Monday, November 20, 2006

It's All Over Including The Shouting

The Maricopa County Recorder finished with the last ballots on Sunday afternoon, and while the percentages between Mitchell and Hayworth narrowed (by 0.2 percent), the number of votes separating them increased to over 8,000. But because Hayworth refused to concede for so long, his congressional office in Washington wasn't made available in the office lottery -- and Harry inherits it. So as a freshman, he gets a Rayburn office with a view of the Capitol dome, and assuming reelection in 2008, he has to move to a much less nice office; but for now, he has quite the DC spread.

Of course, now that the last vote's been counted, Harry will have to declare victory, and the gloating season officially ends. Darn. I was really enjoying gloating.

In the state legislature, the D's picked up one seat in the Senate and 6 in the House--and the 1 in the Senate is a big one, because we also swapped a squishy D for a strong one, and in the seat we picked up, we traded a squishy R who usually voted the right way, but it was always a pain-in-the-butt struggle, for a strong D as well. It's only a one-vote swing but it's a LOT less work for the good guys. And in the House, the D's have enough numbers now to have some fun if there aren't enough R's on the floor. Onward and upward.

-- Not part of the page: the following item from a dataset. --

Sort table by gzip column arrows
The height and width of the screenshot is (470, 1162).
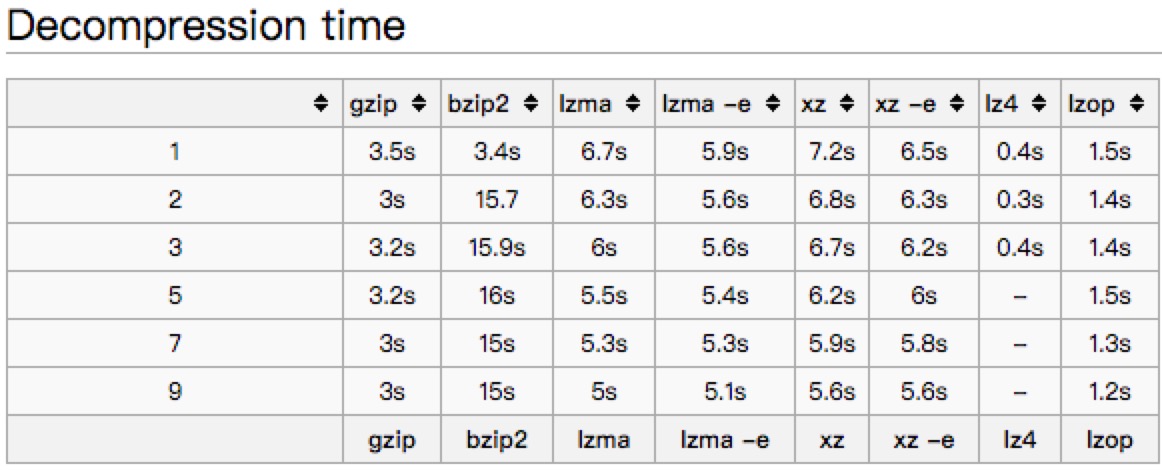425,103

GOP'S FREE ADVICE IS OVERPRICED
East Valley Tribune, Nov. 19, 2006

Sometimes free advice is worth even less than what you paid for it, especially when it comes from people with a strong interest in your failure. So lots of conservatives are racing to explain to Democrats why we won and what we need to do now that we’ve won -- and we’d be nuts to listen.

These same people told us that after losing the popular vote in 2000, George Bush would have to govern from the center and find bipartisan cooperation if he hoped to succeed, and we know how that worked out. These folks also said after 2004 that Democrats were doomed by gerrymandered districts, the GOP’s fundraising edge, and the Republicans’ top secret early voting and get-out-the-vote efforts, the tactics that led to Harry Mitchell actually increasing his lead over J.D. Hayworth. They also predicted that the Republicans would win a veto-proof margin in the Arizona Legislature so they’d finally be able to show Janet "63 percent" Napolitano exactly who was boss.

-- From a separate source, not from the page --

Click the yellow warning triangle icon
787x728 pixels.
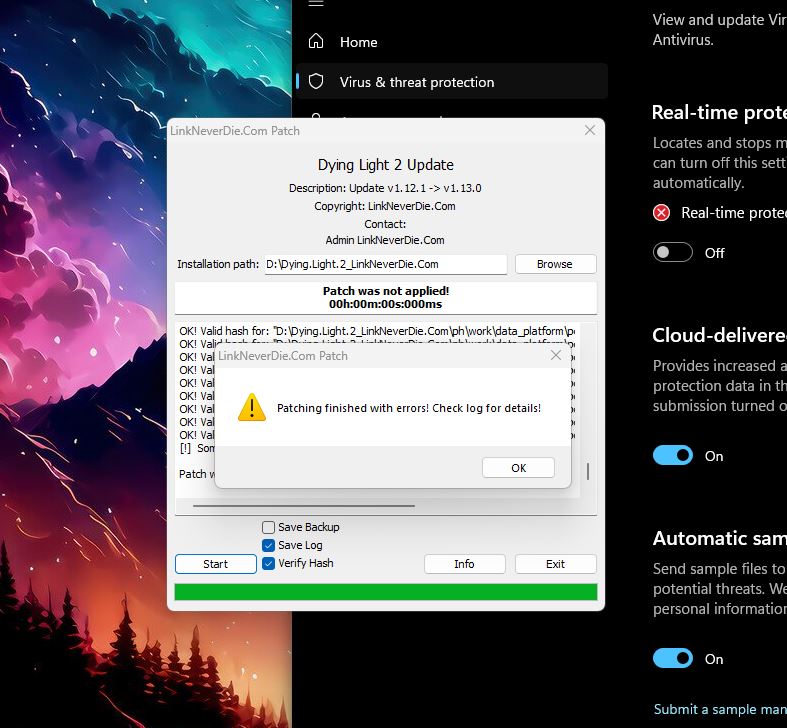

There’s a bit of irony in people who have been so spectacularly wrong in the past getting to make such fresh, new predictions that, when reduced to their essence, translate into "I was right all along" -- despite what the scoreboard says. Apparently, as a pundit, you spin the failure of your predictions as confirmation of your wisdom.

So we have the effort to pretend that the incoming Congress is somehow more conservative than this one, because both moderate and conservative Democrats won and supposedly only moderate Republicans lost. This fallacious argument is a tougher sell in Arizona than elsewhere, because it takes world-class spinning to pretend that new District 8 Rep.-elect Gabrielle Giffords is more conservative than Randy Graf and that Mitchell is more conservative than Hayworth. (If you define "conservative" as "less obnoxious," then maybe, but otherwise forget it.)

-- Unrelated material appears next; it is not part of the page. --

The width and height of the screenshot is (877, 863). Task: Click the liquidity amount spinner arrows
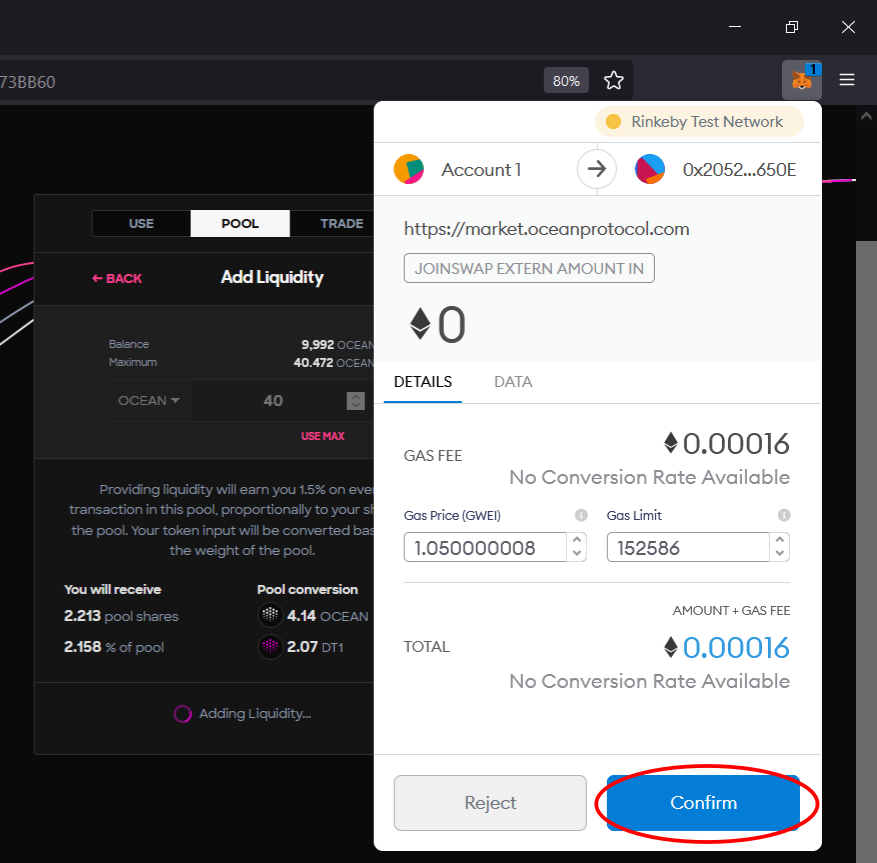[356, 400]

It also requires ignoring that a lot of what happens in Washington isn’t ideological, but rather personal and institutional. Lots of people outside the House Democratic caucus were hyperventilating over the contest for majority leader between Rep. Steny Hoyer, D-Md., and Rep. Jack Murtha, D-Pa., as a battle for the Democratic Party’s soul between moderates and fire-breathing liberals. Murtha was the great liberal champion, yet he’s a decorated Marine Corps vet, a committed hawk, and a pro-life Catholic. Never mind "litmus tests," what are the odds that Republicans would seriously entertain making a pro-choice politician one of their key legislative leaders?

Even more absurd are the explanations of Republican defeat that manage to mention all sorts of issues, missteps, and scandals that plagued the GOP, except one itty-bitty problem: Iraq. Isn’t it remarkable how the "central front in the War on Terror" is suddenly no longer worth talking about? Before the election, the war was supposedly the most important part of the supposedly most important issue, but now it’s not worth even a mention in the post-election post-mortems.

I realize we’re patiently waiting for the wise men on the Baker-Hamilton Commission to come up with a bipartisan fog of plausible deniability for everyone with any responsibility for the war, but the unwillingness of Republicans to mention Iraq at all is deafening. They’re already excited about the next war against Iran, apparently -- with their plan for Iran resembling the planning for post-war Iraq, where we went in with the first two soundbites and thought we’d wing it from there.

Then there’s the "conservatism hasn’t lost, conservatism hasn’t been tried" trope. I look forward to Republicans going to the American people for support for "real" right-wing ideas, like Social Security privatization, rolling back environmental protections, and convincing people who haven’t gotten tax cuts that we need to give renewed tax cuts to those that got them already. These people think Republicans lost because what Americans really wanted was, yes, "uncompassionate conservatism."